I recently gave a workshop on data visualization. One of the topics was visualizing interaction effects (or “moderation” analyses). I think it is a great topic because it exemplifies quite well that there is not one solution to all problems. In general, I would argue that trying to visualize interaction effects is great idea. Due to the conditional nature of the effects obtained from standard regression analyses that include an interaction term, it is often hard to understand the direction and size of an interaction effect only based on regression results tables. In this post, I simply want to share some code that can be used to visualize a variety of different interaction effects.
Visualizing a 2×2 experimental design
# Loading packages
library(tidyverse) # includes 'ggplot2' which is probably the best package for data viz
library(ggExtra) # extends ggplot2
# Simulating the data
set.seed(100)
m1 <- sample(rep(c(0, 1), 250), 500) # Factor A
m2 <- sample(rep(c(0, 1), 250), 500) # Factor B
y <- 8 + -2*m1 + 2*m2 + 3*(m1*m2) + rnorm(500, 0, 2)
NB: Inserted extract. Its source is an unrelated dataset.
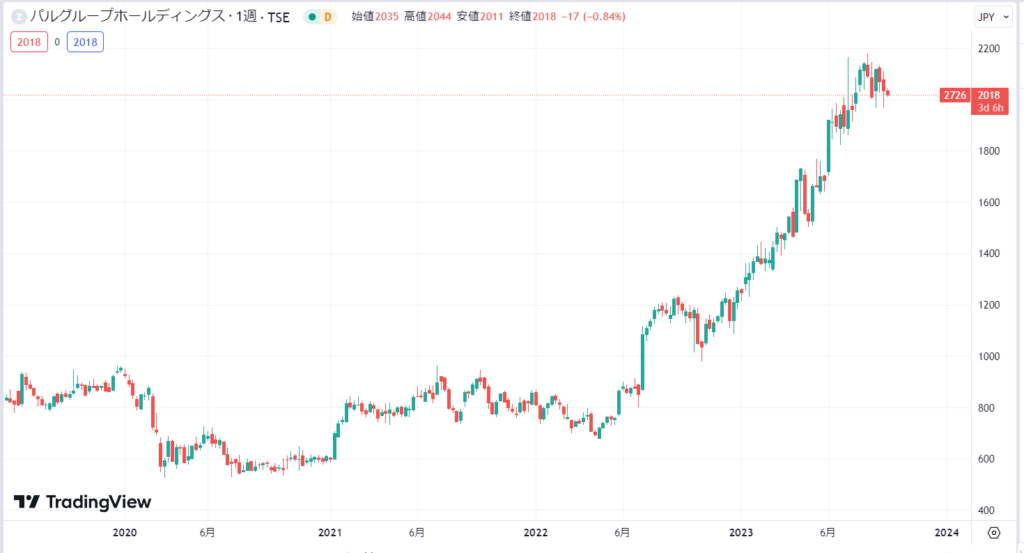Click the 2023 label on time axis
Screen dimensions: 1024x553
(741, 532)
(data <- data.frame(m1 = factor(m1,
label = c("A1", "A2")),
m2 = factor(m2,
label = c("B1", "B2")),
y) %>%
as.tibble)
## # A tibble: 500 x 3 ## m1 m2 y ## <fct> <fct> <dbl> ## 1 A2 B1 3.11 ## 2 A1 B1 8.63 ## 3 A2 B1 5.31 ## 4 A1 B2 6.14 ## 5 A1 B2 10.5 ## 6 A2 B1 5.27 ## 7 A2 B2 15.9 ## 8 A1 B2 11.2 ## 9 A1 B1 6.85 ## 10 A2 B2 11.8 ## # ... with 490 more rows
As we can see, we have a dataset that resembles data obtained from a 2×2 experimental design: m1
and m2
represent the experimental manipulations A and B resulting in four conditions (A1, A2, B1, B2). In such a case, were we are interesting in the effects of both conditions on the dependent variable y
and in the effect of a potential interaction, a simple bar chart with a specific type of facetting is probably the best soluation.
ggplot(data,
aes(x = m1,
fill = m1,
y = y)) +
stat_summary(fun.y = mean,
geom = "bar") +
stat_summary(fun.data = mean_cl_normal,
geom="errorbar",
width = 0.25) +
ylim(0, 17) +
facet_wrap(~m2) +
labs(x = "Experimental Manipulations",
y = "Dependent Variable (M)") +
theme_minimal() +
scale_fill_brewer(palette = "Blues") +
theme(legend.position="none")
An alternative is a modified line plot.
# Summarizing data
data2 <- data %>%
group_by(m1, m2) %>%
summarise(y_mean = mean(y),
y_se = psych::describe(y)$se)
# Creating the plot
data2 %>%
ggplot(aes(x = m1,
y = y_mean,
color = m2)) +
geom_line(aes(group = m2)) +
geom_point() +
geom_errorbar(aes(ymin = y_mean-1.96*y_se,
ymax = y_mean+1.96*y_se),
width = .1) +
ylim(0, 17) +
labs(x = "Factor A",
color = "Factor B",
y = "Dependent Variable") +
theme_minimal() +
scale_color_brewer(palette = "Blues")
Visualizing the moderation effect of a dichotomous variable
# Simulating the data
x <- rnorm(500, 2, 3)
m <- rep(c(0,1), 250)
y <- 5 + -4*x + 2*m + 4*(x*m) + rnorm(500, 0, 5)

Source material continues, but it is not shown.